- **Travail à faire**
a) Résumez en trois phrases le texte sur la machine Enigma.
b) Modifiez le passage du texte sur la machine Enigma qui va de « La machine Enigma » à « combinaisons est utilisée. » en y remplaçant « rotors » par « cylindres ».

Alan Turing et le Code Enigma
La Guerre des Espions

La machine Enigma fut inventée entre les deux guerres pour des applications civiles. L'ingénieur hollandais Arthur Scherbius l'expose pour la première fois au Congrès international de l'Union postale de 1923. Le phénomène de l'espionnage industriel, en plein essor en ces années, l'a convaincu de l'utilité de son invention. Or, si celle-ci ne retient pas l'attention des industriels, elle est aussitôt achetée par les états-majors des armées de différents pays, parmi lesquels l'Allemagne, le Japon, la Pologne et les États-Unis. Sa machine est si complexe qu'elle peut produire, grâce à ses trois rotors, 150 millions de millions de combinaisons différentes. Ce qui veut dire, entre autres, qu'elle peut être employée par l'une des armées des États acquéreurs, sans pour autant que les autres puissent en décoder le cryptage, ne sachant pas laquelle de ses innombrables combinaisons est utilisée.

- **Lignes de données**

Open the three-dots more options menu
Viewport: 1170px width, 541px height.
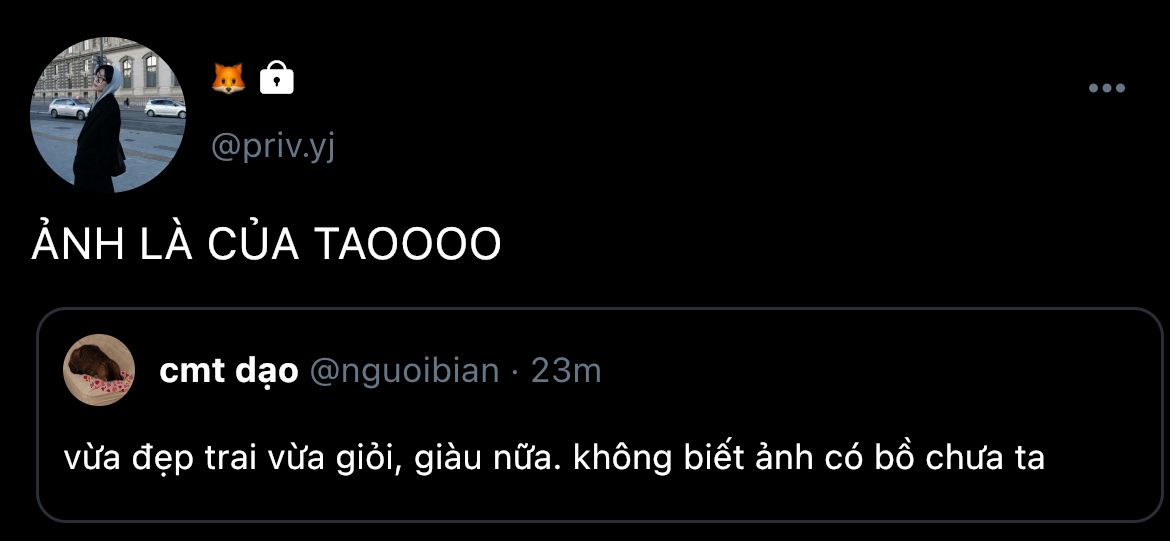[x=1107, y=88]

- **Réponses correctes**
a) La machine Enigma fut inventée entre les deux guerres pour des applications civiles, et l'ingénieur hollandais Arthur Scherbius la présenta pour la première fois au Congrès international de l'Union postale de 1923. Délaissée par les industriels, elle fut aussitôt achetée par les états-majors des armées de plusieurs pays, dont l'Allemagne, le Japon, la Pologne et les États-Unis. Grâce à ses trois rotors, elle peut produire 150 millions de millions de combinaisons, si bien qu'une armée acquéreuse peut l'employer sans que les autres puissent en décoder le cryptage.

b)
La machine Enigma fut inventée entre les deux guerres pour des applications civiles. L'ingénieur hollandais Arthur Scherbius l'expose pour la première fois au Congrès international de l'Union postale de 1923. Le phénomène de l'espionnage industriel, en plein essor en ces années, l'a convaincu de l'utilité de son invention. Or, si celle-ci ne retient pas l'attention des industriels, elle est aussitôt achetée par les états-majors des armées de différents pays, parmi lesquels l'Allemagne, le Japon, la Pologne et les États-Unis. Sa machine est si complexe qu'elle peut produire, grâce à ses trois cylindres, 150 millions de millions de combinaisons différentes. Ce qui veut dire, entre autres, qu'elle peut être employée par l'une des armées des États acquéreurs, sans pour autant que les autres puissent en décoder le cryptage, ne sachant pas laquelle de ses innombrables combinaisons est utilisée.